* **Text section**:
□ □ □ □
The weather was warm but not hot, with no wind and no rain as the Bureau of Land Management began its only Utah wild horse roundup of the year, the Blawn Wash gather to remove 140 horses from where no one wants them: state land.

No horses were injured and not one of the 20 spectators watching from a hill above the corral threw a punch.

"It's going great," said Gus Warr, the Utah BLM's wild horse and burro manager who played host to the spectators as 45 horses were herded by helicopter into a corral and taken off the range in trucks. The horses came out of the Wah Wahs' juniper-covered hills and washes in four groups, over several hours.

"The weather is cooperating. The horses are cooperating," Warr said.

He could have said the same for rancher Mark Wintch, whose fifth-generation ranch in the Wah Wah Valley could be seen in the distance, and Ellie Price, the founder of Montgomery Creek Preserve for wild horses north of Sacramento and an advocate with the American Wild Horse Preservation Campaign (AWHPC).

The two are on opposite sides of the debate over which animals should have priority on the public range, and they spent considerable time Monday discussing their points of view with Warr and each other.

Ranchers and county commissioners in southern Utah have been demanding the BLM remove far more horses; Wintch is part of a rancher group suing the BLM. Wild horse advocates have been pressing for reduced livestock numbers and for BLM to make greater use of birth control to manage horse herds.

The agency concedes it has twice as many wild horses, 3,979 in Utah as of March, as its own target levels allow. But the agency is running out of long-term pastures for the horses it cannot adopt out. It's the same story in the nine other states with wild horses.
□ □ □ □
* **Prompt 1**: Translate this sentence from the text on the Utah wild horse roundup into Spanish: "No horses were injured and not one of the 20 spectators watching from a hill above the corral threw a punch."
* **Prompt 2**: In the rows below, recast the lines from the line with "Given: Click the IP / Netmask input field" up to and including the line with "(x=572, y=44)" as a Markdown table with the columns Number and Line. Leave the pictures out.

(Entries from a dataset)
□ □ □ □
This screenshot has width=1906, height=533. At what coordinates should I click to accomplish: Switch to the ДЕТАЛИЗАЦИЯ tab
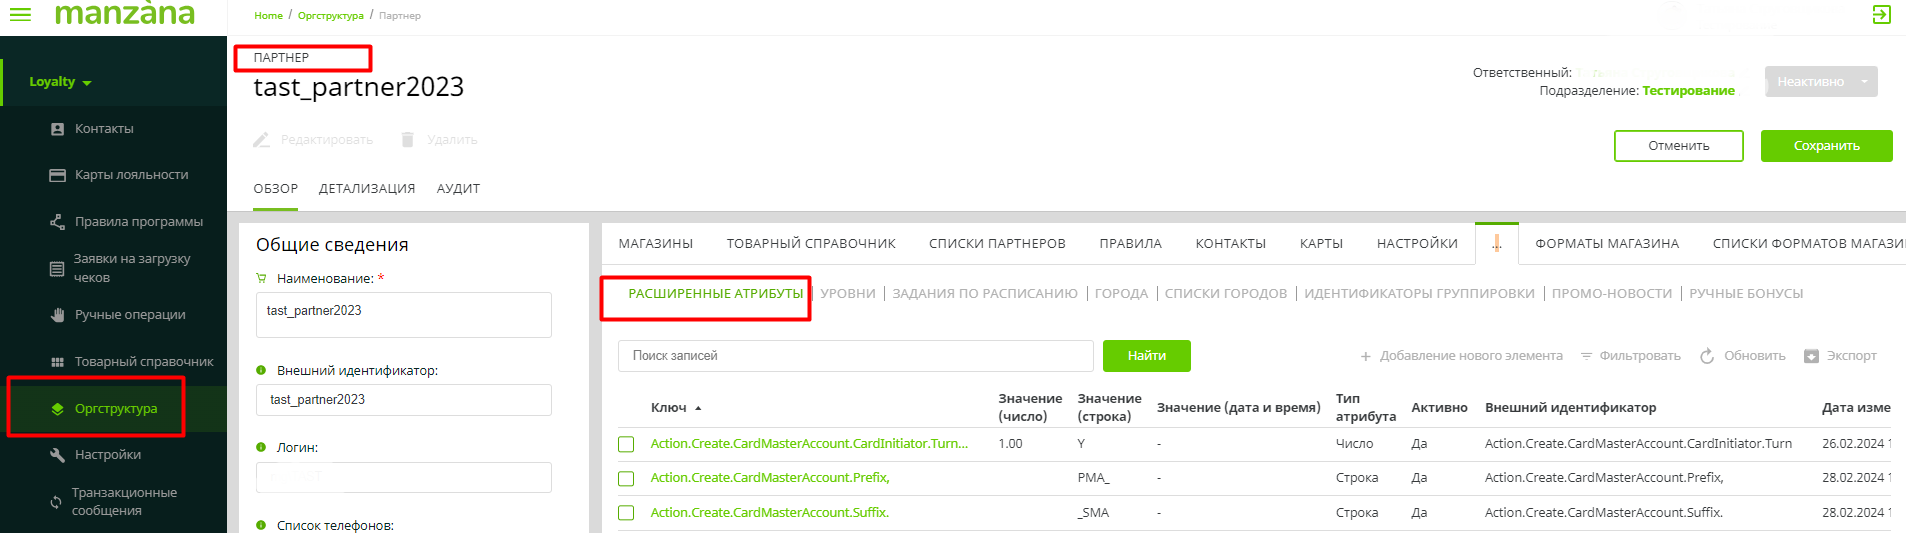(367, 189)
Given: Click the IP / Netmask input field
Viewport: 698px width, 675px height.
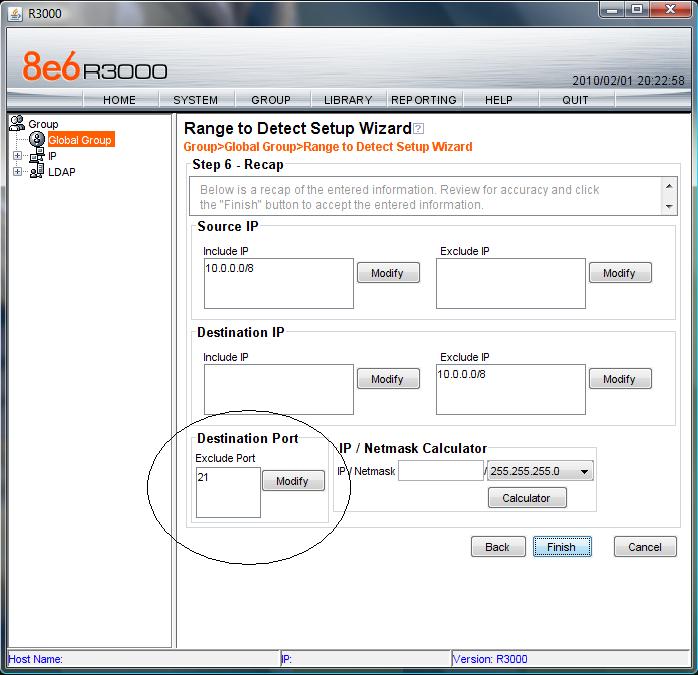Looking at the screenshot, I should [x=440, y=471].
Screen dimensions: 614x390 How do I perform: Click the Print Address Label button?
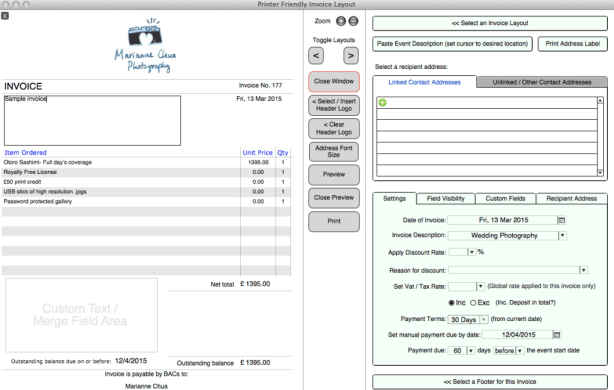(x=572, y=44)
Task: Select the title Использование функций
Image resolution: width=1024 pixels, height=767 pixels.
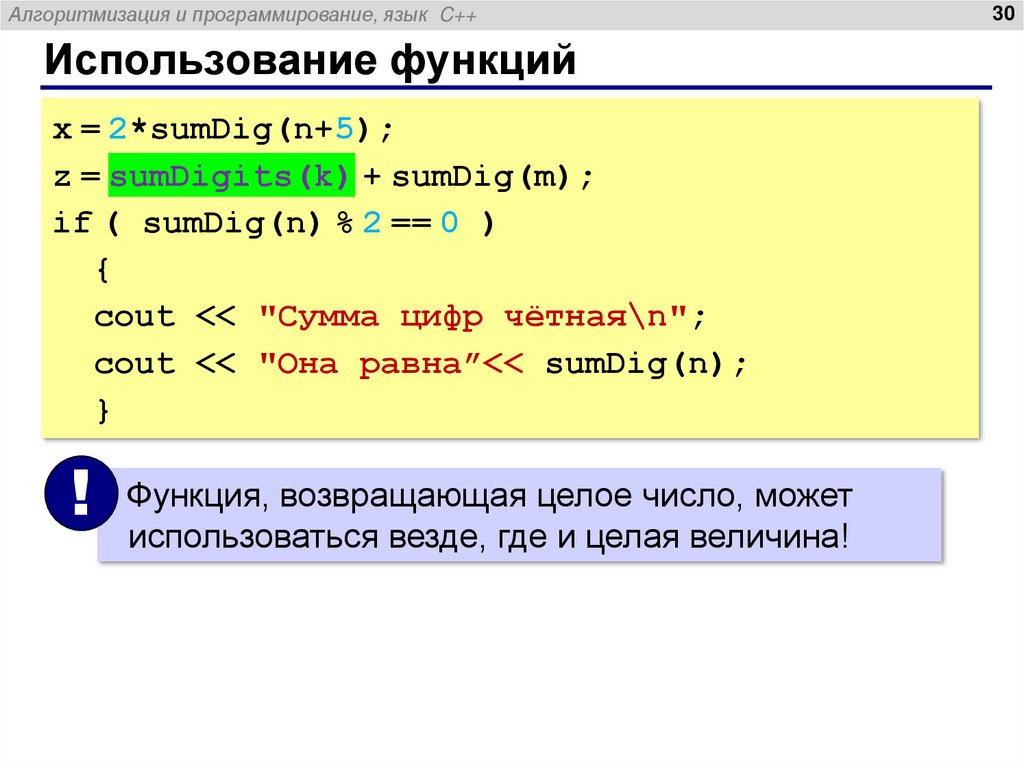Action: 310,60
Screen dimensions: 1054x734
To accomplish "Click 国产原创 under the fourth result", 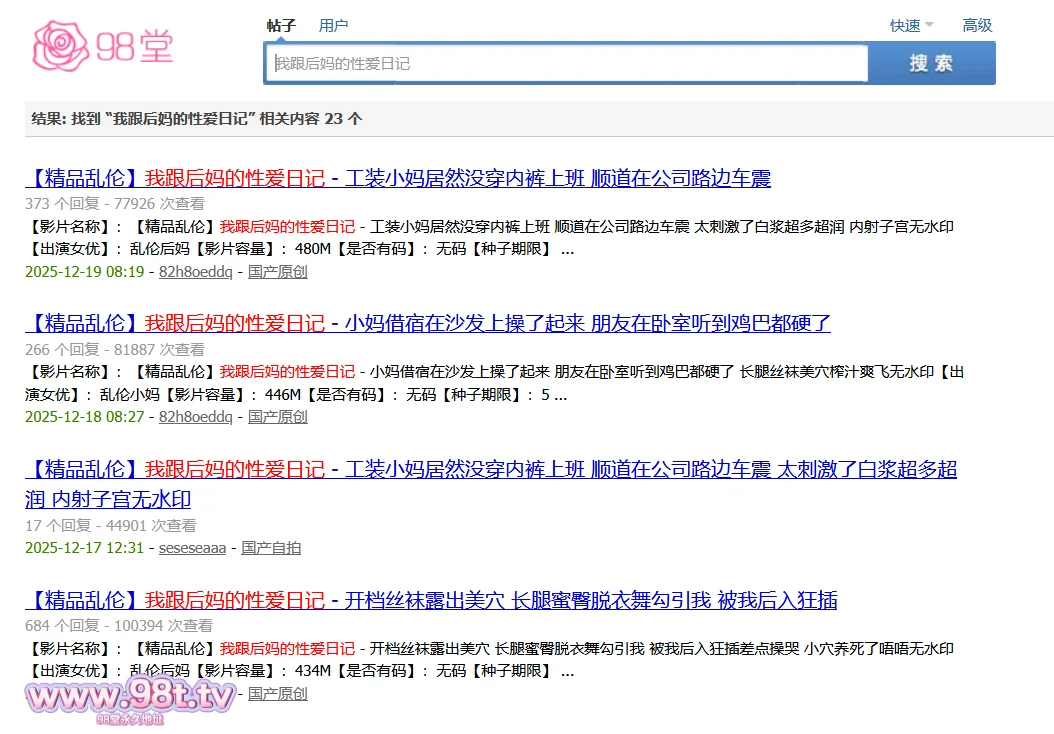I will click(278, 693).
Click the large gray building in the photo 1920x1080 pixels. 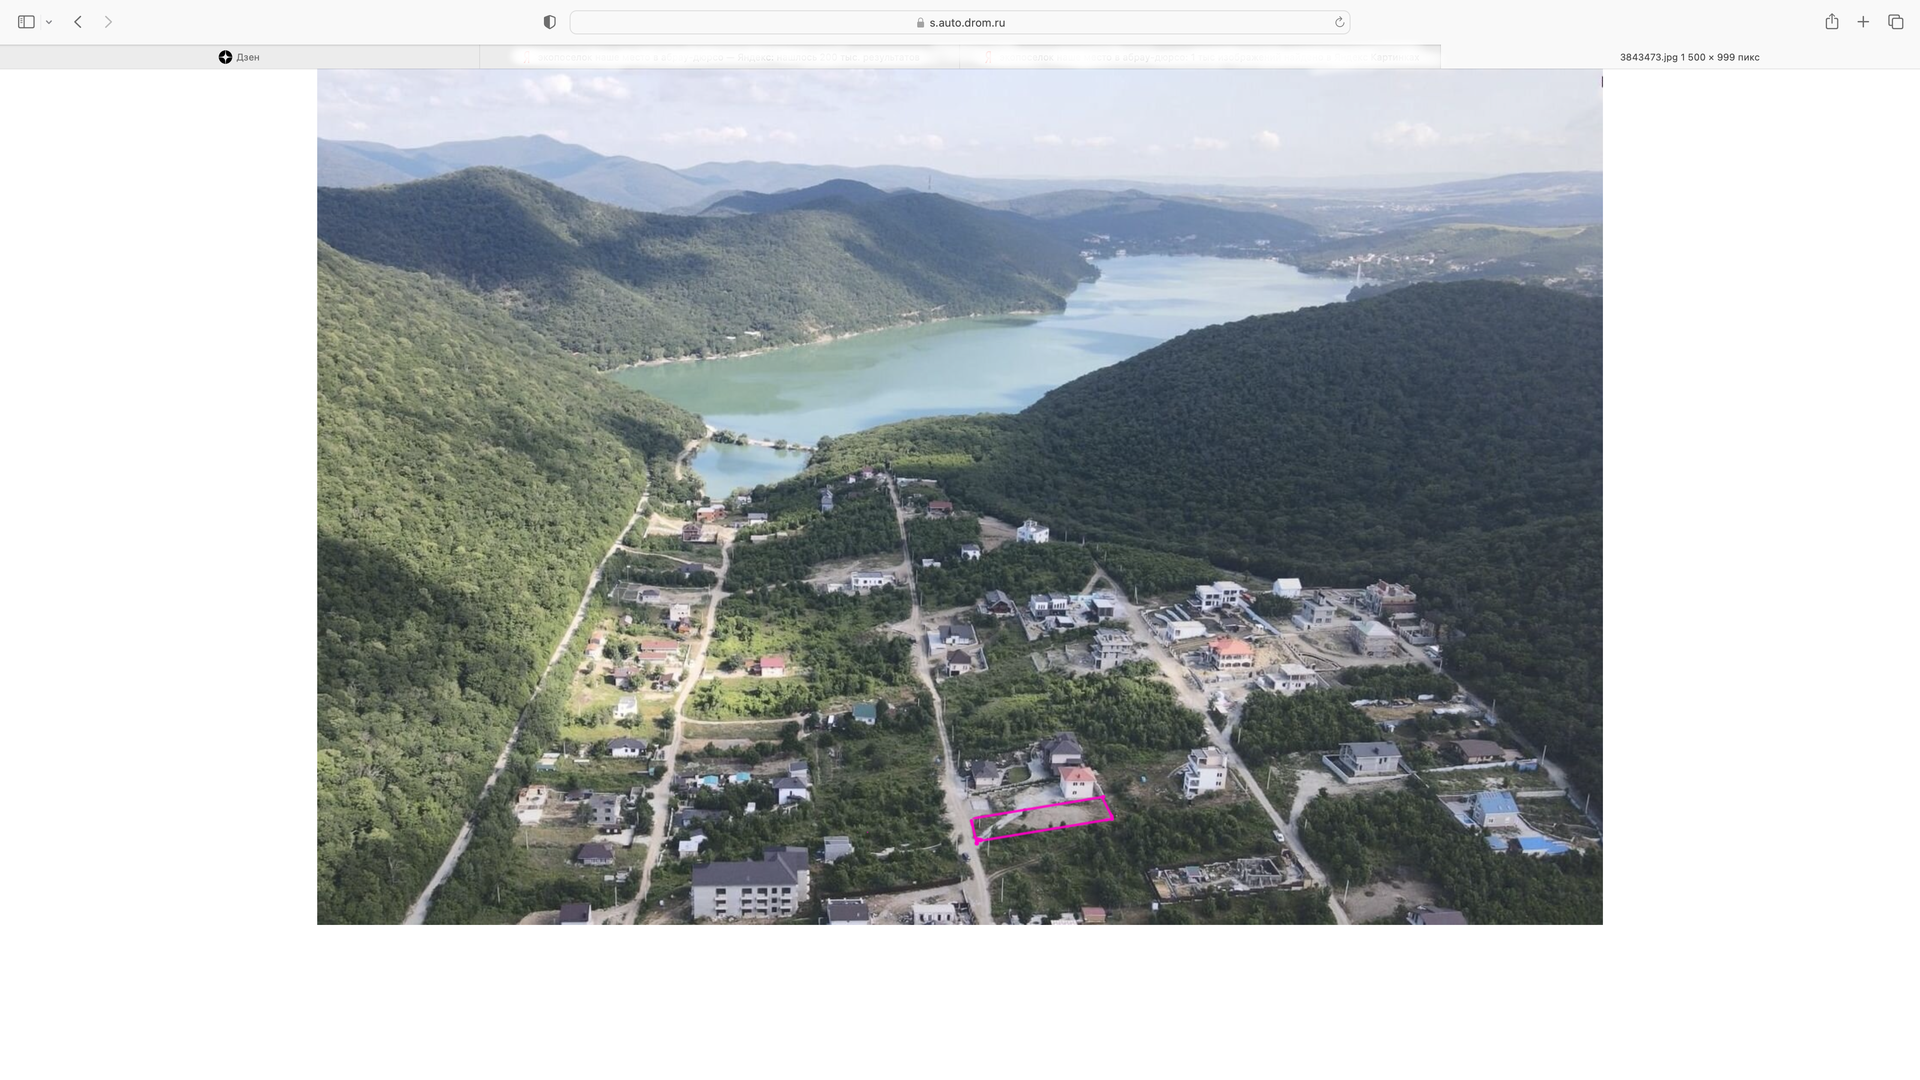coord(750,884)
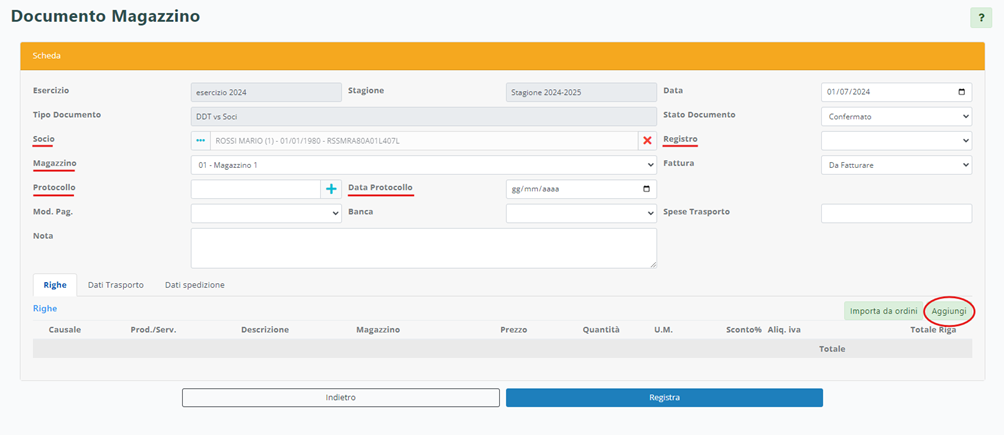
Task: Click the plus icon next to Protocollo
Action: [x=331, y=189]
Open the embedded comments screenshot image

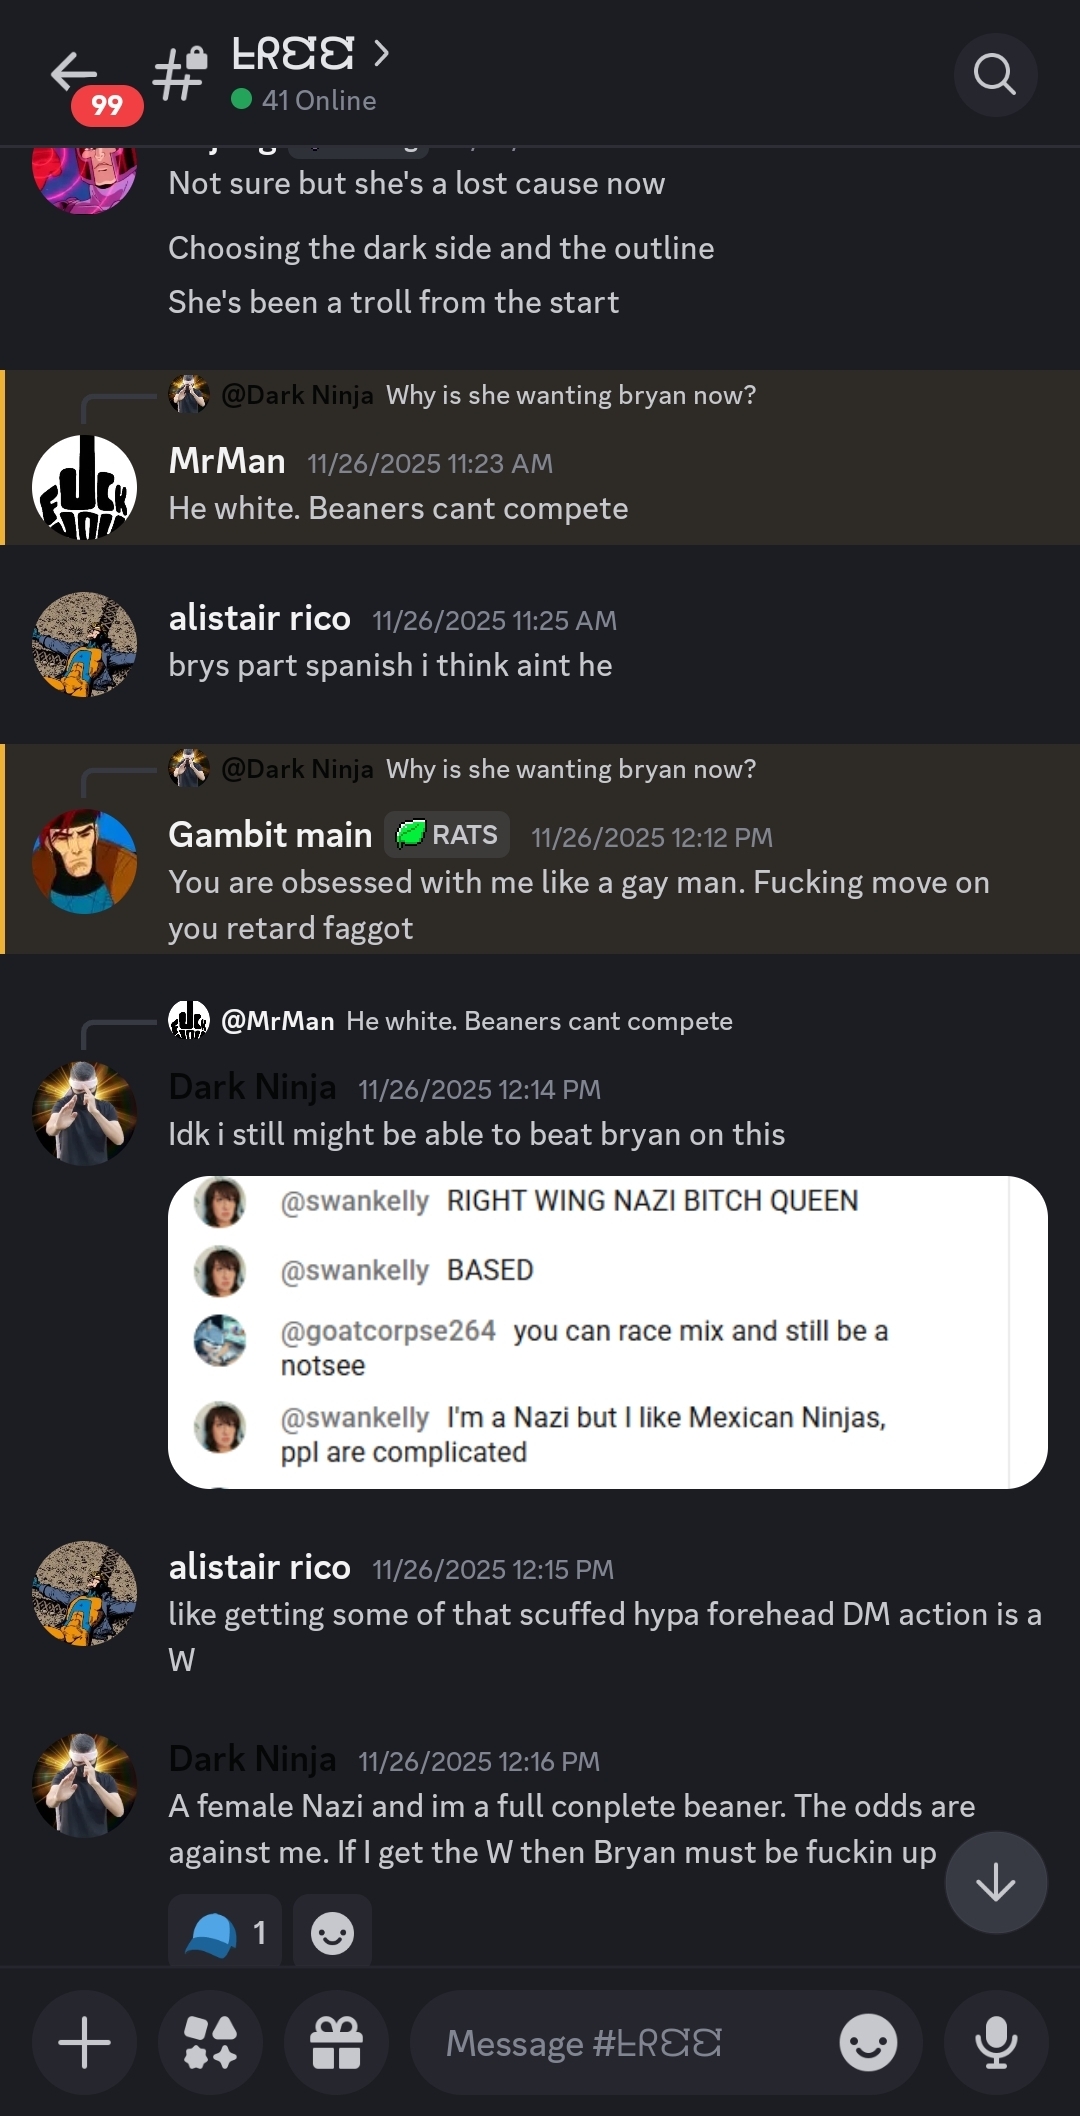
□ □ □ □
* **Written answer 1**: Ningún caballo resultó herido y ninguno de los 20 espectadores que observaban desde una colina sobre el corral dio un puñetazo.

* **Written answer 2**:
| Number | Line |
|---|---|
| 1 | Given: Click the IP / Netmask input field |
| 2 | Viewport: 698px width, 675px height. |
| 3 | Looking at the screenshot, I should [x=440, y=471]. |
| 4 | Screen dimensions: 614x390 How do I perform: Click the Print Address Label button? |
| 5 | (x=572, y=44) |